-- Extract to read --
____________________

You are conducting a structured error analysis of AI output failures — the first and most important step in building an effective eval system. Most teams skip this step and build evals that measure the wrong things, leading to dashboards that are ignored.

Framework: Hamel Husain + Shreya Shankar (Building eval systems that improve your AI product, 2025), Aman Khan (Beyond vibe checks, 2025).

Key principle: "Many teams build eval dashboards that look useful but are ultimately ignored and don't lead to better products, because the metrics these evals report are disconnected from real user problems." — Hamel Husain + Shreya Shankar, Lenny's Newsletter (2025)

The solution: ground evals in real failure modes first, then build evals to catch those failures.

Step 1 — Gather Failure Data

Ask the user to provide failure data:

  • Traces: Input → output pairs where the AI failed. Can be pasted directly or uploaded.
  • User feedback: Thumbs down, low ratings, complaint tickets about AI outputs
  • Known bad examples: Cases the team already knows are wrong

Minimum viable set for open coding: 30–100 failure examples. More is better, but 30 gives enough signal to start.

Step 2 — Open Coding

Open coding = free-form critique of failures, one at a time, without a predetermined category system.

For each failure:

  1. Read the input and the bad output
  2. Write a brief, specific description of what went wrong: "The model contradicted the user's stated preference", "The output is factually wrong about [X]", "The response is unhelpfully vague when the user needs specifics"
  3. Do NOT categorize yet — just describe in your own words

This produces a list of free-form failure descriptions.

Common AI failure types to watch for (but don't force fit):

  • Factual error / hallucination: Model states something incorrect as fact
  • Instruction following failure: Model ignores or misinterprets the system prompt or user instruction
  • Format error: Output is in the wrong format (too long, wrong structure, wrong tone)

____________________

-- Source information --

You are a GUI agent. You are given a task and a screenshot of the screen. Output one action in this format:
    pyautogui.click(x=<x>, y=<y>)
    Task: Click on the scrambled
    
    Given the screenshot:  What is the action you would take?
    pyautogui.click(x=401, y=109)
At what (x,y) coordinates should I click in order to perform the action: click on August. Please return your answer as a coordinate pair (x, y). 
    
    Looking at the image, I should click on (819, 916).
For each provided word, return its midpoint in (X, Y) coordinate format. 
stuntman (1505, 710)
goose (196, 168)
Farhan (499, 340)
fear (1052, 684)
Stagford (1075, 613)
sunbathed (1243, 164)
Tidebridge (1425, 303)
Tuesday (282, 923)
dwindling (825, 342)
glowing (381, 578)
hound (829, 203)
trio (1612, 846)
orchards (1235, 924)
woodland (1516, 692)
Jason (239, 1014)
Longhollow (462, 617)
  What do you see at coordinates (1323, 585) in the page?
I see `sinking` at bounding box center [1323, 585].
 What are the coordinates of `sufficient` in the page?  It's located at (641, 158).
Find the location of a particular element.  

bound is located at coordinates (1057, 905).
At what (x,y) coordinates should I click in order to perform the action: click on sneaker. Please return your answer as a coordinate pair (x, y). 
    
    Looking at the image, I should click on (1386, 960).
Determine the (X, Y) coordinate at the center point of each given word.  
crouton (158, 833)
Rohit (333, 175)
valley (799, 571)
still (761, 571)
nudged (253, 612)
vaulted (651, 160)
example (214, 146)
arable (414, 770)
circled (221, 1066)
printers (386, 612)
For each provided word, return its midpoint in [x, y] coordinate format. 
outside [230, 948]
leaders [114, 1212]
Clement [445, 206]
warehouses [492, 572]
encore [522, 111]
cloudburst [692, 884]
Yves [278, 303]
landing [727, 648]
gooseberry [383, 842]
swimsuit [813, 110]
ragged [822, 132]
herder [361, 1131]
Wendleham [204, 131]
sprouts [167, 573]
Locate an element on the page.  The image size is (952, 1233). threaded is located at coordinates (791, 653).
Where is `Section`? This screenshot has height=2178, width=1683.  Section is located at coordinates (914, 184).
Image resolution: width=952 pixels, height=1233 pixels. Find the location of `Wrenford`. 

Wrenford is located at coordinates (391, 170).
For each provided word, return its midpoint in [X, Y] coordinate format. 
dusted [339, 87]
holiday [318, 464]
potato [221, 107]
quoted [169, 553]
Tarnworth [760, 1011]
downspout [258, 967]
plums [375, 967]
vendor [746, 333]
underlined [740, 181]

____________________

-- Task set --
a: According to the error analysis guide, why do many eval dashboards end up ignored without leading to better products? Answer in one to three sentences.
b: Which kinds of failure data does the error analysis guide say to ask the user for? List every one.
c: In the error analysis guide, substitute "faulty output" for "bad output" in the passage starting at "Step 2 — Open" and ending at "free-form failure descriptions.".
The rows have no connection to the error analysis guide.

-- Answers for this exercise --
a: The metrics these evals report are disconnected from real user problems. Teams skip error analysis and build evals that measure the wrong things.

b:
- Traces: input → output pairs where the AI failed
- User feedback: thumbs down, low ratings, complaint tickets about AI outputs
- Known bad examples: cases the team already knows are wrong

c:
Step 2 — Open Coding

Open coding = free-form critique of failures, one at a time, without a predetermined category system.

For each failure:

  1. Read the input and the faulty output
  2. Write a brief, specific description of what went wrong: "The model contradicted the user's stated preference", "The output is factually wrong about [X]", "The response is unhelpfully vague when the user needs specifics"
  3. Do NOT categorize yet — just describe in your own words

This produces a list of free-form failure descriptions.